The commenda was a medieval contract which developed in Italy around the 13th century, and was an early form of limited partnership. The commenda was an agreement between an investing partner and a traveling partner to conduct a commercial enterprise, usually overseas. The terms of the partnership varied, and are usually categorized by modern historians as unilateral commenda and bilateral commenda, based on the share of contributions and profits between the partners. The bilateral commenda was known in Venice as collegantia or colleganza. The commenda has been described as a foundational innovation in the history of finance and trade.
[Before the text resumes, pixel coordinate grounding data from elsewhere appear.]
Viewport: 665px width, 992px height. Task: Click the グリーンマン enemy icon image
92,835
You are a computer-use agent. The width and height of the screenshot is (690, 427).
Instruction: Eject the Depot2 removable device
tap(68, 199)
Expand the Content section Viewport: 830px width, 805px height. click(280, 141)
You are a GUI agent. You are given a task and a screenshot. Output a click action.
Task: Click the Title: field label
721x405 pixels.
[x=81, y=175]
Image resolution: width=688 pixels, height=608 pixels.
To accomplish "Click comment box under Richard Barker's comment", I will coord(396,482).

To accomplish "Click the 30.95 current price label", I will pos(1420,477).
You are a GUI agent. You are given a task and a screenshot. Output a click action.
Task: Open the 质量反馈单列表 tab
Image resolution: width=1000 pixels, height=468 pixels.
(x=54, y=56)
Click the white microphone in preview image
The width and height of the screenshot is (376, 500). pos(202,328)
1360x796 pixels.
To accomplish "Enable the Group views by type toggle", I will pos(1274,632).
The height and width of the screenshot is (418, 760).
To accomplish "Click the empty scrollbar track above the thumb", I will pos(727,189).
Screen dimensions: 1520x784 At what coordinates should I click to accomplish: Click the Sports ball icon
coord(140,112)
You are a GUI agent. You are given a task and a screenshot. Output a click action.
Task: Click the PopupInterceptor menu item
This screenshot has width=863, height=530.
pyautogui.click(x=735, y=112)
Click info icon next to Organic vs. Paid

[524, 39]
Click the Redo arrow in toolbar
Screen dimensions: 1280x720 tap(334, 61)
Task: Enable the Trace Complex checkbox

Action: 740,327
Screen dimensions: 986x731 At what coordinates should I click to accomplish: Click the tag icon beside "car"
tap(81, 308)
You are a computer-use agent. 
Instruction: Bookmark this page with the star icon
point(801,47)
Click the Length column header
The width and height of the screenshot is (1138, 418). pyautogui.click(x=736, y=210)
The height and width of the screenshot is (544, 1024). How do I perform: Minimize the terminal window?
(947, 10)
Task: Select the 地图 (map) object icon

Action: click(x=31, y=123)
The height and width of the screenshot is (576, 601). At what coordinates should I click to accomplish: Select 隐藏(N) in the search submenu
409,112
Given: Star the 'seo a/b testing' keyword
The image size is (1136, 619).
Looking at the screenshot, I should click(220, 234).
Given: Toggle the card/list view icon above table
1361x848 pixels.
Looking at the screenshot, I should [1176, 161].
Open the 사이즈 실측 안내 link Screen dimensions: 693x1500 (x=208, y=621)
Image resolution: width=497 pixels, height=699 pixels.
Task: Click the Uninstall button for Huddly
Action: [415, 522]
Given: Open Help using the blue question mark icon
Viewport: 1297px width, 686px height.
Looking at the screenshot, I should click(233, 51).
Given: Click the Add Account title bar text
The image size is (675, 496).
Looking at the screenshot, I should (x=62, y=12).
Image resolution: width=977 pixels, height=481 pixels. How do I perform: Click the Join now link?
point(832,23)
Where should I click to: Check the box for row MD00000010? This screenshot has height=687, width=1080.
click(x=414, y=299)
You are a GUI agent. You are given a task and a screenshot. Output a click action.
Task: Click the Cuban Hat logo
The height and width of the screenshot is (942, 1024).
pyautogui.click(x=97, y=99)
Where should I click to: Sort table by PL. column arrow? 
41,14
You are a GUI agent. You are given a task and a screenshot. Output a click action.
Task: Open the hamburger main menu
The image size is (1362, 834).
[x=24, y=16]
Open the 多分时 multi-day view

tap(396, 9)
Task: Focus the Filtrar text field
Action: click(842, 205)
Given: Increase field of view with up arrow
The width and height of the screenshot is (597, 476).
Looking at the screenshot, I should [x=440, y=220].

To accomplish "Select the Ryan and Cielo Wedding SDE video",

The commenda was a partnership between an investing partner (called the commendator, or socius stans) and a traveling partner (called the tractator or socius procertans). The investing partner would provide the capital and the traveling partner would execute a commercial enterprise (generally maritime transport), the initial capital would be returned to the investing partner and the remaining profits would then be split. The commenda was in essence as joint-stock company for the financing of a single expedition. Depending on the contribution of the traveling partner, historians define two types of commenda:

- Unilateral commenda: the investing partner would contribute the capital and a traveling partner none; the profits would be split three fourth for the investing partner and one fourth for the traveling partner. The investing partner bore all liability for loss, while the traveling partner bore none. The Statutes of Marseille of 1253 state protected the traveling partner against lawsuits following shipwreck or capture of the ship. It was called commendatio in Venice.
- Bilateral commenda, the investing partner would put up two-thirds of the capital and the traveling partner one third, and the profits would be split evenly. The investing partner bore two-thirds of any loss, while the traveling partner bore one third. It was called colleganza or collegantia in Venice and societas in Genoa.
Each individual contract was different, and sometimes the investment was a share in a ship.

== History ==
The origins of the commenda are debated, and likely derived from several sources including: the ancient Babylonian tapputûm, the Greco-Roman societas consensu contracta and foenus nauticum, the Byzantine chreokoinonia the Jewish 'isqa, and the Muslim qirad - which developed from the caravan trade of pre-Islamic Arabia.
However, the Muslim qirad system is closer to the later Italian commenda, due to the travelling partner not being exposed to any risk, unlike Byzantine and Jewish systems which lack this clause. The spread of Hindu–Arabic numeral system throughout the Islamic world was intertwined with the spread of the qirad/commenda system.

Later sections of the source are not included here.